## MATERIAL TO PROCESS
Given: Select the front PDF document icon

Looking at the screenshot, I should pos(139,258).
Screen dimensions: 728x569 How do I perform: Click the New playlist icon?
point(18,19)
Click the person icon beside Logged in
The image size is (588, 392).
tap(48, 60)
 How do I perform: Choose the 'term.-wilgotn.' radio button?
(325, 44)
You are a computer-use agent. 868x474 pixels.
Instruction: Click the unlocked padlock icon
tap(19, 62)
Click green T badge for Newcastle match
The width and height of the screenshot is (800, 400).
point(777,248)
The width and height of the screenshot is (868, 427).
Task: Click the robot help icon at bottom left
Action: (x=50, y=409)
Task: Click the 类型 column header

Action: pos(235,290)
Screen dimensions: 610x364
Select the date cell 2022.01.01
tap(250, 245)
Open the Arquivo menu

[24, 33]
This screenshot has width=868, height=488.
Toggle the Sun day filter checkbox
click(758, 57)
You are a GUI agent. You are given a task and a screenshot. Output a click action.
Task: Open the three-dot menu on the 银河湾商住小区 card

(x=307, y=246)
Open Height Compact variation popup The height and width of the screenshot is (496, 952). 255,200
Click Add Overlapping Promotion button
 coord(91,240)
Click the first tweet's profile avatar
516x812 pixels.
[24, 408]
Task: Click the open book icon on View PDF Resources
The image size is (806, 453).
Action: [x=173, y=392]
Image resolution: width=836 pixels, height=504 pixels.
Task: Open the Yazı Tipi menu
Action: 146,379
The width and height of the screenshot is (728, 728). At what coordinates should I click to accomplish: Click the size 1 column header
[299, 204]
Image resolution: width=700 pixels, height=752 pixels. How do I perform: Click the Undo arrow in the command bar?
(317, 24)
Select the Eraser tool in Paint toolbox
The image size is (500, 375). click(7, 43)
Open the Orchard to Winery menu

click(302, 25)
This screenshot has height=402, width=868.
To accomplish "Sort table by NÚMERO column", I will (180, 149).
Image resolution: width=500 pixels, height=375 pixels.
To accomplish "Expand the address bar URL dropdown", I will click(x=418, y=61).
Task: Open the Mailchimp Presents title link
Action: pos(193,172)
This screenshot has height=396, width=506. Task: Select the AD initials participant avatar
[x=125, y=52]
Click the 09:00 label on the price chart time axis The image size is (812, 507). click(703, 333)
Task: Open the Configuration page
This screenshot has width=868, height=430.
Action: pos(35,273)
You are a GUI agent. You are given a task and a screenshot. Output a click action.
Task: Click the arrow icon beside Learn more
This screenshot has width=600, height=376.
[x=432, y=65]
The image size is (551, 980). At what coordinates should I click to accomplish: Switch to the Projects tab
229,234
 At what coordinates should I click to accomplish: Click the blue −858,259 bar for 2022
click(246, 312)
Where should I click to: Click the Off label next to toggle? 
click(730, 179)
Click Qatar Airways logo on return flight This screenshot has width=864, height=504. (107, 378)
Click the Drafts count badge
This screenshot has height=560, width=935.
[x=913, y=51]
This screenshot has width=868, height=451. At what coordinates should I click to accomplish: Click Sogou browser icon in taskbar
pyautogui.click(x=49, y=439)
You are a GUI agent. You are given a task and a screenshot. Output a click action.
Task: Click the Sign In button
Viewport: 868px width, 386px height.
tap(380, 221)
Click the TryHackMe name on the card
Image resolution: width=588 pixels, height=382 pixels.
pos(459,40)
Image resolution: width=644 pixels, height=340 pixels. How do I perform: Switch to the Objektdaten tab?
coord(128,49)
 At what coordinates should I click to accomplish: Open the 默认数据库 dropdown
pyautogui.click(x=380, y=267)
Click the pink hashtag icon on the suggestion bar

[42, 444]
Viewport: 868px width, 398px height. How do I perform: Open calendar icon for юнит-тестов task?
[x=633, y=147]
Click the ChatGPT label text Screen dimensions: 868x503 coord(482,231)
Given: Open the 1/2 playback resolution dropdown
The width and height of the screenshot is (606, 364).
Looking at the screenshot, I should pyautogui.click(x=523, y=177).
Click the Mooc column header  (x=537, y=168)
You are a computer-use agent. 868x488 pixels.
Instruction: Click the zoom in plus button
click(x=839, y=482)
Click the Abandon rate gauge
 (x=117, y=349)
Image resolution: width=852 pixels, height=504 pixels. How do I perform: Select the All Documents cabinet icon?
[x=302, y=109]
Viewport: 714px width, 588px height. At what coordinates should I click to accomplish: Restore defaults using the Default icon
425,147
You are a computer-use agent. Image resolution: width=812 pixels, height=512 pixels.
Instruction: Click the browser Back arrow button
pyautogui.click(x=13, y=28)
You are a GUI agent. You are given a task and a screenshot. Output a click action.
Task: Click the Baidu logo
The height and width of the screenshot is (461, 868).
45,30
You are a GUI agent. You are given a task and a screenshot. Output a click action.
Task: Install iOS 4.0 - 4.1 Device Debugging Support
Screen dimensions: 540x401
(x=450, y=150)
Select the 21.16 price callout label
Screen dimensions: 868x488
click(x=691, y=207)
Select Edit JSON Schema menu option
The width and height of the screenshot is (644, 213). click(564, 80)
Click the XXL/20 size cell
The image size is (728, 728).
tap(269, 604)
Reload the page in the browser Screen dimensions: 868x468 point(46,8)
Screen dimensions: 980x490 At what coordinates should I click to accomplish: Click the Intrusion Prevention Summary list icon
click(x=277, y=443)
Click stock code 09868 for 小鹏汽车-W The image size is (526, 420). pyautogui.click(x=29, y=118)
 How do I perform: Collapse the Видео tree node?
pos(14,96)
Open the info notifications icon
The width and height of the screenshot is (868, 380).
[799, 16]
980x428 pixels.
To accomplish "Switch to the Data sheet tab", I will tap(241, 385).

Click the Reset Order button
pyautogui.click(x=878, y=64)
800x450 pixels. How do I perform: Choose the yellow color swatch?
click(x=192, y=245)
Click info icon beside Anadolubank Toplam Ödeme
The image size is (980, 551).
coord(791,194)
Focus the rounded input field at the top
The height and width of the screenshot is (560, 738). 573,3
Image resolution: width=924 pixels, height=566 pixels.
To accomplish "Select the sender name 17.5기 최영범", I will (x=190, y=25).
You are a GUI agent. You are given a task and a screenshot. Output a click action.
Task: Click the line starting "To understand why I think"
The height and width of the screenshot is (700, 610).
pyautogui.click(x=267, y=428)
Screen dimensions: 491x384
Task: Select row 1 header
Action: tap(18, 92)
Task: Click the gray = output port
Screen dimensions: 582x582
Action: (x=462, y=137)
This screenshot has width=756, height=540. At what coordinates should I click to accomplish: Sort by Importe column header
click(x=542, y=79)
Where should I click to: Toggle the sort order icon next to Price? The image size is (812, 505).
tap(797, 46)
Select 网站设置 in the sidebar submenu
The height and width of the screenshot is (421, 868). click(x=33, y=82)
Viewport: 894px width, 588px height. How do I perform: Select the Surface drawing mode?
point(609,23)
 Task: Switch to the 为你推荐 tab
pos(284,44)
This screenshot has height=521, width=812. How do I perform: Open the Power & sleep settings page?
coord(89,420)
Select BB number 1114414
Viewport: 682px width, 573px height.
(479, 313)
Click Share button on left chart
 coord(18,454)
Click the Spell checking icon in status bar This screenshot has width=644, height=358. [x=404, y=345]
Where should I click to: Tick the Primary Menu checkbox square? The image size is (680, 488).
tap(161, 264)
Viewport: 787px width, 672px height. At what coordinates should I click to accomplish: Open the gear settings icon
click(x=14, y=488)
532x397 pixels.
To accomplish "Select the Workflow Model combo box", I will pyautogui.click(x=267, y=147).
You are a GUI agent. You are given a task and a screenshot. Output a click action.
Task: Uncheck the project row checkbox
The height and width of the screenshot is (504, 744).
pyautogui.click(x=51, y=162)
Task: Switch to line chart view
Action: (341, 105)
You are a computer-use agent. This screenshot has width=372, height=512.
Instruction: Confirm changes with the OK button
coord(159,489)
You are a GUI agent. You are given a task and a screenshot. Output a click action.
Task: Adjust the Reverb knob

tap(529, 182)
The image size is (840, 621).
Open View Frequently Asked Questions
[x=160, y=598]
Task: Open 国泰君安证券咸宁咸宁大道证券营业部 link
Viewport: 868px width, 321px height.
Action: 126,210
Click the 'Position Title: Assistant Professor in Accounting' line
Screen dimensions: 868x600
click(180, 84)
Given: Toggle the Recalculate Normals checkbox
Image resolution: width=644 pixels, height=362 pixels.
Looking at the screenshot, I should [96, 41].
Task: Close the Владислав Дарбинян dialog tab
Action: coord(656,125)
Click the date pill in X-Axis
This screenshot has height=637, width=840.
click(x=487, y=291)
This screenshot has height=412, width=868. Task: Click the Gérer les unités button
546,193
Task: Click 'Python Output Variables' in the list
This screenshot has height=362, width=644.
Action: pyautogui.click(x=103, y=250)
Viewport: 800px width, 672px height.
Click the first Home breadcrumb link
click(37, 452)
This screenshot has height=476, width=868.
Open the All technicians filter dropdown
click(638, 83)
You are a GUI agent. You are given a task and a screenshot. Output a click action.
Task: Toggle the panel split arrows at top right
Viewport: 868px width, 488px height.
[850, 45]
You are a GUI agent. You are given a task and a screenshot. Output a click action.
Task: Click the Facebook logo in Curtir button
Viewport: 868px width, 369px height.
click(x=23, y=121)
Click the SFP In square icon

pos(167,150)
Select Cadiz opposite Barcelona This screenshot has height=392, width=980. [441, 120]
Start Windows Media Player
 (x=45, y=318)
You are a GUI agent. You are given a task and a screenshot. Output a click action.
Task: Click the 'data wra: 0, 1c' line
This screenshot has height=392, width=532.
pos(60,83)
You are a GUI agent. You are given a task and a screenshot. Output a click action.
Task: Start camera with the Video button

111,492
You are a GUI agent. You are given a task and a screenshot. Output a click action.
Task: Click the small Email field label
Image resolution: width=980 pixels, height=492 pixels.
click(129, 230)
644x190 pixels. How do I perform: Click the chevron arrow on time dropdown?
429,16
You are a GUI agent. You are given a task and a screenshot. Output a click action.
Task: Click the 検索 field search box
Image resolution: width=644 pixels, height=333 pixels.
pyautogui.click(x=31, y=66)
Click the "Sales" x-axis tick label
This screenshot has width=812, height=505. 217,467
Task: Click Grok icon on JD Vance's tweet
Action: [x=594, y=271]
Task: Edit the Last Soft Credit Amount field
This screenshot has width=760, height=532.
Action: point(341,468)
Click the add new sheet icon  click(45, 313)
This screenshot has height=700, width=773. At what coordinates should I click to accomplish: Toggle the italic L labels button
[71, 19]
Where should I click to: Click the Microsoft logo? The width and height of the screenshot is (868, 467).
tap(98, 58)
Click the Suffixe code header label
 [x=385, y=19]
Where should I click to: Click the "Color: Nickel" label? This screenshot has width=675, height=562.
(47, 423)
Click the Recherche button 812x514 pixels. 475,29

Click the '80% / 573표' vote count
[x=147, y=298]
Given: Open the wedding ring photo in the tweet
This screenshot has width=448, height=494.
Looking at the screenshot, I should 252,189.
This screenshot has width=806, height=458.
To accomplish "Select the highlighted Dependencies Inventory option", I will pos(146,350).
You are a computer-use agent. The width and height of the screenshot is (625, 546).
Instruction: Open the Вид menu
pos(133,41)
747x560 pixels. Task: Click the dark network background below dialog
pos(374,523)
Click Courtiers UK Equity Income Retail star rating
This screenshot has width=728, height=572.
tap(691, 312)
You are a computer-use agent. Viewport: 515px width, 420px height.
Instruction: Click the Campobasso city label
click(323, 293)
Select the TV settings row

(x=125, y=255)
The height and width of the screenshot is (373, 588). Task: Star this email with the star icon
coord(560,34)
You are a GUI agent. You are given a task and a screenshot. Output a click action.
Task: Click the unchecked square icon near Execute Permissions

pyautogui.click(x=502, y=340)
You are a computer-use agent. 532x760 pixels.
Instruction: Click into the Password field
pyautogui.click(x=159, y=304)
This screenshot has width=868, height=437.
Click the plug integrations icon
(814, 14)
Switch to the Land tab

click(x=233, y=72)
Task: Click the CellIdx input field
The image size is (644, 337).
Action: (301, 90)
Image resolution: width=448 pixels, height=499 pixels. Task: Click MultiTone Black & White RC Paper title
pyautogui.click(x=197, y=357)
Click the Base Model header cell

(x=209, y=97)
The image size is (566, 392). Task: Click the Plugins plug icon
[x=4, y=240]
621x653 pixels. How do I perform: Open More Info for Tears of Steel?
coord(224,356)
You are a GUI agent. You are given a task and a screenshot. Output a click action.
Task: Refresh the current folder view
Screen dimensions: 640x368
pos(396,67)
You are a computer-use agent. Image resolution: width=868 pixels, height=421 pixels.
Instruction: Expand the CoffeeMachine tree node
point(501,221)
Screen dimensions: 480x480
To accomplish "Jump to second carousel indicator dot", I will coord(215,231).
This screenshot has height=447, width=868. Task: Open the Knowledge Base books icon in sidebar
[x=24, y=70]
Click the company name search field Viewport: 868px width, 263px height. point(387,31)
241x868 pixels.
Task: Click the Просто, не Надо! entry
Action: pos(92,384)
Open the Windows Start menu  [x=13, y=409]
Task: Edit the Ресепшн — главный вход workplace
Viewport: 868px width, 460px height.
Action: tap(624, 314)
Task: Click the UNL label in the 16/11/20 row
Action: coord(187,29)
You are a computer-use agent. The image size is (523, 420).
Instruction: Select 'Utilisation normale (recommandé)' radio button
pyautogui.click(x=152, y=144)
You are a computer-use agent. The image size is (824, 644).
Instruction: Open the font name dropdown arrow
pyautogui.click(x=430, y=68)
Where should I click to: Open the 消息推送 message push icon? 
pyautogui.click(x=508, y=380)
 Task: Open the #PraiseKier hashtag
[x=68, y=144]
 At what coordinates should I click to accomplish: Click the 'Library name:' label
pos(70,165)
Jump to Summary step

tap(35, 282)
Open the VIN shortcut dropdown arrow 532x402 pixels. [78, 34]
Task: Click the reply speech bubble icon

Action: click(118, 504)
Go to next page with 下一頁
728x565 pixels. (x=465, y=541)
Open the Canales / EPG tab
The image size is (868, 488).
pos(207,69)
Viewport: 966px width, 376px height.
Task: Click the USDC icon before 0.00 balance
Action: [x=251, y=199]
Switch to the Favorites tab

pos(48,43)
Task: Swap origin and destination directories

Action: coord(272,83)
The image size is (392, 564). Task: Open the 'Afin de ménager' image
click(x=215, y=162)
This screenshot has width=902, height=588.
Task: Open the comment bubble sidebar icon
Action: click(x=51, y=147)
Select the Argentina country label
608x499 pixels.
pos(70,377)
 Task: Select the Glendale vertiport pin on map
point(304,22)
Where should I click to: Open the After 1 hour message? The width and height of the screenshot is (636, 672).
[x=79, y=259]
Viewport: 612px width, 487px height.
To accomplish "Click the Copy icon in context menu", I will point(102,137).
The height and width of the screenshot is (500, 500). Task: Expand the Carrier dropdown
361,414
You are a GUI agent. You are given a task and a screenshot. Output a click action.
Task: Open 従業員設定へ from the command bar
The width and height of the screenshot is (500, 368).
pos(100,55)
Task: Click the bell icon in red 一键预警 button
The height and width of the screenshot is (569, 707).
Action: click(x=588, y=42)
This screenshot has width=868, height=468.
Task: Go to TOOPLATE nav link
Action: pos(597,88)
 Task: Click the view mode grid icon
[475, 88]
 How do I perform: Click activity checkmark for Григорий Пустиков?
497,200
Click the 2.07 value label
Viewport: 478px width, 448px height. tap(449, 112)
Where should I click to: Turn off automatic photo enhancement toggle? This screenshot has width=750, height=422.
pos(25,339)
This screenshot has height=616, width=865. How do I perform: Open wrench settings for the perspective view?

## REQUIRED ACTION
Using the entries shown above, reproduce verbatim the lines from the line bearing "The height and width of the screenshot is (504, 744)." to the line bearing "Task: Click 'Python", inclusive.

## EXERCISE OUTPUT
The height and width of the screenshot is (504, 744).
pyautogui.click(x=51, y=162)
Task: Switch to line chart view
Action: (341, 105)
You are a computer-use agent. This screenshot has width=372, height=512.
Instruction: Confirm changes with the OK button
coord(159,489)
You are a GUI agent. You are given a task and a screenshot. Output a click action.
Task: Adjust the Reverb knob

tap(529, 182)
The image size is (840, 621).
Open View Frequently Asked Questions
[x=160, y=598]
Task: Open 国泰君安证券咸宁咸宁大道证券营业部 link
Viewport: 868px width, 321px height.
Action: 126,210
Click the 'Position Title: Assistant Professor in Accounting' line
Screen dimensions: 868x600
click(180, 84)
Given: Toggle the Recalculate Normals checkbox
Image resolution: width=644 pixels, height=362 pixels.
Looking at the screenshot, I should [96, 41].
Task: Close the Владислав Дарбинян dialog tab
Action: coord(656,125)
Click the date pill in X-Axis
This screenshot has height=637, width=840.
click(x=487, y=291)
This screenshot has height=412, width=868. Task: Click the Gérer les unités button
546,193
Task: Click 'Python Output Variables' in the list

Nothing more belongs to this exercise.